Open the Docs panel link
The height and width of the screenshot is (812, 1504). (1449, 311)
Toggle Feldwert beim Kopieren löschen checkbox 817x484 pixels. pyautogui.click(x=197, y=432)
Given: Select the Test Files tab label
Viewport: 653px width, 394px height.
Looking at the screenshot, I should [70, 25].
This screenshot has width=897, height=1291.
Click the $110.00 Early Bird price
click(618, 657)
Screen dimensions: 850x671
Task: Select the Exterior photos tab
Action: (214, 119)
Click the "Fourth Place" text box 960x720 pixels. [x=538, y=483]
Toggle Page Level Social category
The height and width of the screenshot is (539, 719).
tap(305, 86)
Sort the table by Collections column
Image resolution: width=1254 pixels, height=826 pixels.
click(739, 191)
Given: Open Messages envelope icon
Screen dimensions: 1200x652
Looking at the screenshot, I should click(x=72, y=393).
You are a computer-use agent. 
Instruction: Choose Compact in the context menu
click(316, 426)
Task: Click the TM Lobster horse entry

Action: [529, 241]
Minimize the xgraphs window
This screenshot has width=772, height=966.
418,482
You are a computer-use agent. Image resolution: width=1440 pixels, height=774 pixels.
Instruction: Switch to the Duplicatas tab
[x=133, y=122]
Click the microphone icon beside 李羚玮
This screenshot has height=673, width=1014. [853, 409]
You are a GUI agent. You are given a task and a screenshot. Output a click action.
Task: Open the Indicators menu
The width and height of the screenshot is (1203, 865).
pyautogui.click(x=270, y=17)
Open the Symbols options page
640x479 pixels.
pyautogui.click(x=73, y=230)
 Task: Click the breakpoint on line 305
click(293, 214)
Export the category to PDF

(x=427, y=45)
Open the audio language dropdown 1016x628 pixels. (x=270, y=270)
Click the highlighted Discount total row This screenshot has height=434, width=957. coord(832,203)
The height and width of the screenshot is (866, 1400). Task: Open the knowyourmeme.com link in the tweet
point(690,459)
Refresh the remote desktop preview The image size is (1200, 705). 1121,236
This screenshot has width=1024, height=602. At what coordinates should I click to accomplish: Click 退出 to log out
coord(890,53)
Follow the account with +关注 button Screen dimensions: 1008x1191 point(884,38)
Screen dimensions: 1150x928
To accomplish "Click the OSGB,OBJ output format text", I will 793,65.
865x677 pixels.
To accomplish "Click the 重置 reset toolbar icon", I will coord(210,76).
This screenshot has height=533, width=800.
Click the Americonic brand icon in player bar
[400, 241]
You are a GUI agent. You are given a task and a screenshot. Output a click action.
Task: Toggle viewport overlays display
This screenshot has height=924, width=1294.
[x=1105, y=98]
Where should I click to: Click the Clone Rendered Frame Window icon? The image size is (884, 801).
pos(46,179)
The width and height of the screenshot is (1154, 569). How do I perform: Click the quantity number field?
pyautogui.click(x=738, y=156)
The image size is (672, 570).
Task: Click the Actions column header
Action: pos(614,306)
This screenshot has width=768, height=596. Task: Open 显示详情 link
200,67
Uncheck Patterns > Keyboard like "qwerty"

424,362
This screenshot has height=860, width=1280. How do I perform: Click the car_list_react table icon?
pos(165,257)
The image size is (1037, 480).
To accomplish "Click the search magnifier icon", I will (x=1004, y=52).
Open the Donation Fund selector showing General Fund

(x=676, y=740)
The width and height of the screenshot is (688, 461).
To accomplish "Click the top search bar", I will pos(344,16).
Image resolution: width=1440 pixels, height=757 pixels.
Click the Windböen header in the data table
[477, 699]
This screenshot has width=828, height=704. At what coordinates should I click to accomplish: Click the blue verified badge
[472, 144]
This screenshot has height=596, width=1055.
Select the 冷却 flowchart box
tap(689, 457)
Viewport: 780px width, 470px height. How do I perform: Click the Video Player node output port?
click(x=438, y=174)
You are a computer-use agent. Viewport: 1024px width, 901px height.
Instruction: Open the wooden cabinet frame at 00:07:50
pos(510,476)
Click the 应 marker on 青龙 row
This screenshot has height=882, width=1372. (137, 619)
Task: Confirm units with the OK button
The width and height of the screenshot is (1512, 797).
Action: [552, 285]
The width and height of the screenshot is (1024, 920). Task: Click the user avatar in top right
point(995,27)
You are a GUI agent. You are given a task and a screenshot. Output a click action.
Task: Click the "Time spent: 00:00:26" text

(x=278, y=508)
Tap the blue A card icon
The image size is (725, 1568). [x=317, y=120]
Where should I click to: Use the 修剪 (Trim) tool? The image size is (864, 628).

◆ ◆ ◆ ◆ ◆

▶ _Work required_: Where a line of the records has the string "with", return that line.

▶ _Result of the task_:
Follow the account with +关注 button Screen dimensions: 1008x1191 point(884,38)
Task: Confirm units with the OK button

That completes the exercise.